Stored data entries
┄┄┄┄┄┄┄┄┄┄┄┄┄┄┄┄┄┄┄┄

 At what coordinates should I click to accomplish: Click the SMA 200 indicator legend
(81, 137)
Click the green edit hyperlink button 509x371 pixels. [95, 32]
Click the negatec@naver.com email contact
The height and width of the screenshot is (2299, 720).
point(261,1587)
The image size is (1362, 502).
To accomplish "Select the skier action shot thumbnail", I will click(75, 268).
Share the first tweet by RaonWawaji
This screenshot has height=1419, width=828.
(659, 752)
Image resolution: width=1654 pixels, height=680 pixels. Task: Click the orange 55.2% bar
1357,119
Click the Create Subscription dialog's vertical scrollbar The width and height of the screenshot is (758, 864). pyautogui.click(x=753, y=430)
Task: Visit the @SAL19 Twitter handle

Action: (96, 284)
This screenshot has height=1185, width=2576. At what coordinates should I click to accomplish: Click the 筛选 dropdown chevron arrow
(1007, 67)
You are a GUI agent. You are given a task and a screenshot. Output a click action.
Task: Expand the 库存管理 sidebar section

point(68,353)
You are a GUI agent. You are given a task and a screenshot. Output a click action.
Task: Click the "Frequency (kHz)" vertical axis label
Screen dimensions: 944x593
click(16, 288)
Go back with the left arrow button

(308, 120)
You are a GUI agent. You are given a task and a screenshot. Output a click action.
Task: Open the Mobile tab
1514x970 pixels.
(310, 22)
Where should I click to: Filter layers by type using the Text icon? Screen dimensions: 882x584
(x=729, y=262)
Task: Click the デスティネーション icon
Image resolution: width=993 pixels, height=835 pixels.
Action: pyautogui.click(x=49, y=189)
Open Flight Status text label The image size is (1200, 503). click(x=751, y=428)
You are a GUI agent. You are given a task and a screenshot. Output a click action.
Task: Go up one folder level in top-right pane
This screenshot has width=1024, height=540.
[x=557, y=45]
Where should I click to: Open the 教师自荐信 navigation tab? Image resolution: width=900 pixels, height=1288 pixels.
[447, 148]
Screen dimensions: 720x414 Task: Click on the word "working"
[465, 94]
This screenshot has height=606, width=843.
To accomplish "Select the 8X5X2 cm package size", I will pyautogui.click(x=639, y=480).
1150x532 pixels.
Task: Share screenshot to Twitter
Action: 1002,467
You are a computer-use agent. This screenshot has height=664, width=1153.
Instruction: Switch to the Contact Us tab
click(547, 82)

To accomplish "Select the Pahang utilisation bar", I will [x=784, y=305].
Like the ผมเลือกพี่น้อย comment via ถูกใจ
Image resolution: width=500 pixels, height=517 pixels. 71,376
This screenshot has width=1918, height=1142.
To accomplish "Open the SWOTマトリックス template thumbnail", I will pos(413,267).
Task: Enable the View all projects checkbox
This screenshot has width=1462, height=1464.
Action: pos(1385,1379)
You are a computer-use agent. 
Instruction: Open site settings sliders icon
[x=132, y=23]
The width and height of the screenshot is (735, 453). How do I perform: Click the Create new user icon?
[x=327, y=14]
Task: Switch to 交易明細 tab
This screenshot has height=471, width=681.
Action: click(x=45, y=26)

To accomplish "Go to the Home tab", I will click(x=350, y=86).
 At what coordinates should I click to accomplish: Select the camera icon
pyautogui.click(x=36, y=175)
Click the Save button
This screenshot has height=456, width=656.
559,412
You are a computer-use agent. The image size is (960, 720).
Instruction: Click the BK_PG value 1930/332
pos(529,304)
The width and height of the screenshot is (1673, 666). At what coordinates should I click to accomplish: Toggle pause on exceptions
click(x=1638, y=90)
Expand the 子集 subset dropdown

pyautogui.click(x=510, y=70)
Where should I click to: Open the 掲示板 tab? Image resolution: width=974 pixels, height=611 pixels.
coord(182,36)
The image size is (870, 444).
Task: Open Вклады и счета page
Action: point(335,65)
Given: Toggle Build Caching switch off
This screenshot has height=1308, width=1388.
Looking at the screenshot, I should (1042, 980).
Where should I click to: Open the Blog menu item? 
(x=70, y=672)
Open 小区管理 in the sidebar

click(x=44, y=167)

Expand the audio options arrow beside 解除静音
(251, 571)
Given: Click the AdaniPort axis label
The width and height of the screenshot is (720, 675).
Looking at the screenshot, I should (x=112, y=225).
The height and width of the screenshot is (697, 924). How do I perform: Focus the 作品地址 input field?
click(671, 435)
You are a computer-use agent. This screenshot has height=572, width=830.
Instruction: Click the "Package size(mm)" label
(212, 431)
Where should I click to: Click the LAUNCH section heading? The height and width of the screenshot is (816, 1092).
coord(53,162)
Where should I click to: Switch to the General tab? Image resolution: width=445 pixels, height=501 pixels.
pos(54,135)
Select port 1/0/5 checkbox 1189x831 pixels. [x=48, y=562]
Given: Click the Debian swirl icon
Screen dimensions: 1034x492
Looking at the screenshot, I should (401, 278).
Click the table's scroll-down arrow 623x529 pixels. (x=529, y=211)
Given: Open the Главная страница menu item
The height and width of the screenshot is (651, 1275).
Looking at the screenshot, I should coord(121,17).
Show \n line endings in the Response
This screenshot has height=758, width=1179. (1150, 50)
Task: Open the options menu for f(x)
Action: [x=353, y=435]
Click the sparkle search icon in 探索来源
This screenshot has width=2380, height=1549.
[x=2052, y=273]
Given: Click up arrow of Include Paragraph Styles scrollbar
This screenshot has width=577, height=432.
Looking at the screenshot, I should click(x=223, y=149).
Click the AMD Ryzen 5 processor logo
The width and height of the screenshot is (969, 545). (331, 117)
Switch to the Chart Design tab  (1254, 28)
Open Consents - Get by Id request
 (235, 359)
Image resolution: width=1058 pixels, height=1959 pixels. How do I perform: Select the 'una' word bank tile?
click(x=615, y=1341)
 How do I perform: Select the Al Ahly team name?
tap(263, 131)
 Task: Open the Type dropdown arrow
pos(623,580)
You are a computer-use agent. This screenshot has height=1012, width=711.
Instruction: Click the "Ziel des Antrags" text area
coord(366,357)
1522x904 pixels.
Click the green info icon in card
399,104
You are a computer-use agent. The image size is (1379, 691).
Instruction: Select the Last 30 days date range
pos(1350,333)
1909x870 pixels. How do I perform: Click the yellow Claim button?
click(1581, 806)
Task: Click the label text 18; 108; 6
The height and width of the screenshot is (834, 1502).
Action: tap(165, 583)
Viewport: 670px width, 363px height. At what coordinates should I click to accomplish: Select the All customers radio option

┄┄┄┄┄┄┄┄┄┄┄┄┄┄┄┄┄┄┄┄

## What you should do
Recopy all of the records verbatim.

## Response box
 At what coordinates should I click to accomplish: Click the SMA 200 indicator legend
(81, 137)
Click the green edit hyperlink button 509x371 pixels. [95, 32]
Click the negatec@naver.com email contact
The height and width of the screenshot is (2299, 720).
point(261,1587)
The image size is (1362, 502).
To accomplish "Select the skier action shot thumbnail", I will click(75, 268).
Share the first tweet by RaonWawaji
This screenshot has height=1419, width=828.
(659, 752)
Image resolution: width=1654 pixels, height=680 pixels. Task: Click the orange 55.2% bar
1357,119
Click the Create Subscription dialog's vertical scrollbar The width and height of the screenshot is (758, 864). pyautogui.click(x=753, y=430)
Task: Visit the @SAL19 Twitter handle

Action: (96, 284)
This screenshot has height=1185, width=2576. At what coordinates should I click to accomplish: Click the 筛选 dropdown chevron arrow
(1007, 67)
You are a GUI agent. You are given a task and a screenshot. Output a click action.
Task: Expand the 库存管理 sidebar section

point(68,353)
You are a GUI agent. You are given a task and a screenshot. Output a click action.
Task: Click the "Frequency (kHz)" vertical axis label
Screen dimensions: 944x593
click(16, 288)
Go back with the left arrow button

(308, 120)
You are a GUI agent. You are given a task and a screenshot. Output a click action.
Task: Open the Mobile tab
1514x970 pixels.
(310, 22)
Where should I click to: Filter layers by type using the Text icon? Screen dimensions: 882x584
(x=729, y=262)
Task: Click the デスティネーション icon
Image resolution: width=993 pixels, height=835 pixels.
Action: pyautogui.click(x=49, y=189)
Open Flight Status text label The image size is (1200, 503). click(x=751, y=428)
You are a GUI agent. You are given a task and a screenshot. Output a click action.
Task: Go up one folder level in top-right pane
This screenshot has width=1024, height=540.
[x=557, y=45]
Where should I click to: Open the 教师自荐信 navigation tab? Image resolution: width=900 pixels, height=1288 pixels.
[447, 148]
Screen dimensions: 720x414 Task: Click on the word "working"
[465, 94]
This screenshot has height=606, width=843.
To accomplish "Select the 8X5X2 cm package size", I will pyautogui.click(x=639, y=480).
1150x532 pixels.
Task: Share screenshot to Twitter
Action: 1002,467
You are a computer-use agent. This screenshot has height=664, width=1153.
Instruction: Switch to the Contact Us tab
click(547, 82)

To accomplish "Select the Pahang utilisation bar", I will [x=784, y=305].
Like the ผมเลือกพี่น้อย comment via ถูกใจ
Image resolution: width=500 pixels, height=517 pixels. 71,376
This screenshot has width=1918, height=1142.
To accomplish "Open the SWOTマトリックス template thumbnail", I will pos(413,267).
Task: Enable the View all projects checkbox
This screenshot has width=1462, height=1464.
Action: pos(1385,1379)
You are a computer-use agent. 
Instruction: Open site settings sliders icon
[x=132, y=23]
The width and height of the screenshot is (735, 453). How do I perform: Click the Create new user icon?
[x=327, y=14]
Task: Switch to 交易明細 tab
This screenshot has height=471, width=681.
Action: click(x=45, y=26)

To accomplish "Go to the Home tab", I will click(x=350, y=86).
 At what coordinates should I click to accomplish: Select the camera icon
pyautogui.click(x=36, y=175)
Click the Save button
This screenshot has height=456, width=656.
559,412
You are a computer-use agent. The image size is (960, 720).
Instruction: Click the BK_PG value 1930/332
pos(529,304)
The width and height of the screenshot is (1673, 666). At what coordinates should I click to accomplish: Toggle pause on exceptions
click(x=1638, y=90)
Expand the 子集 subset dropdown

pyautogui.click(x=510, y=70)
Where should I click to: Open the 掲示板 tab? Image resolution: width=974 pixels, height=611 pixels.
coord(182,36)
The image size is (870, 444).
Task: Open Вклады и счета page
Action: point(335,65)
Given: Toggle Build Caching switch off
This screenshot has height=1308, width=1388.
Looking at the screenshot, I should (1042, 980).
Where should I click to: Open the Blog menu item? 
(x=70, y=672)
Open 小区管理 in the sidebar

click(x=44, y=167)

Expand the audio options arrow beside 解除静音
(251, 571)
Given: Click the AdaniPort axis label
The width and height of the screenshot is (720, 675).
Looking at the screenshot, I should (x=112, y=225).
The height and width of the screenshot is (697, 924). How do I perform: Focus the 作品地址 input field?
click(671, 435)
You are a computer-use agent. This screenshot has height=572, width=830.
Instruction: Click the "Package size(mm)" label
(212, 431)
Where should I click to: Click the LAUNCH section heading? The height and width of the screenshot is (816, 1092).
coord(53,162)
Where should I click to: Switch to the General tab? Image resolution: width=445 pixels, height=501 pixels.
pos(54,135)
Select port 1/0/5 checkbox 1189x831 pixels. [x=48, y=562]
Given: Click the Debian swirl icon
Screen dimensions: 1034x492
Looking at the screenshot, I should (401, 278).
Click the table's scroll-down arrow 623x529 pixels. (x=529, y=211)
Given: Open the Главная страница menu item
The height and width of the screenshot is (651, 1275).
Looking at the screenshot, I should coord(121,17).
Show \n line endings in the Response
This screenshot has height=758, width=1179. (1150, 50)
Task: Open the options menu for f(x)
Action: [x=353, y=435]
Click the sparkle search icon in 探索来源
This screenshot has width=2380, height=1549.
[x=2052, y=273]
Given: Click up arrow of Include Paragraph Styles scrollbar
This screenshot has width=577, height=432.
Looking at the screenshot, I should click(x=223, y=149).
Click the AMD Ryzen 5 processor logo
The width and height of the screenshot is (969, 545). (331, 117)
Switch to the Chart Design tab  (1254, 28)
Open Consents - Get by Id request
 (235, 359)
Image resolution: width=1058 pixels, height=1959 pixels. How do I perform: Select the 'una' word bank tile?
click(x=615, y=1341)
 How do I perform: Select the Al Ahly team name?
tap(263, 131)
 Task: Open the Type dropdown arrow
pos(623,580)
You are a computer-use agent. This screenshot has height=1012, width=711.
Instruction: Click the "Ziel des Antrags" text area
coord(366,357)
1522x904 pixels.
Click the green info icon in card
399,104
You are a computer-use agent. The image size is (1379, 691).
Instruction: Select the Last 30 days date range
pos(1350,333)
1909x870 pixels. How do I perform: Click the yellow Claim button?
click(1581, 806)
Task: Click the label text 18; 108; 6
The height and width of the screenshot is (834, 1502).
Action: tap(165, 583)
Viewport: 670px width, 363px height. At what coordinates should I click to accomplish: Select the All customers radio option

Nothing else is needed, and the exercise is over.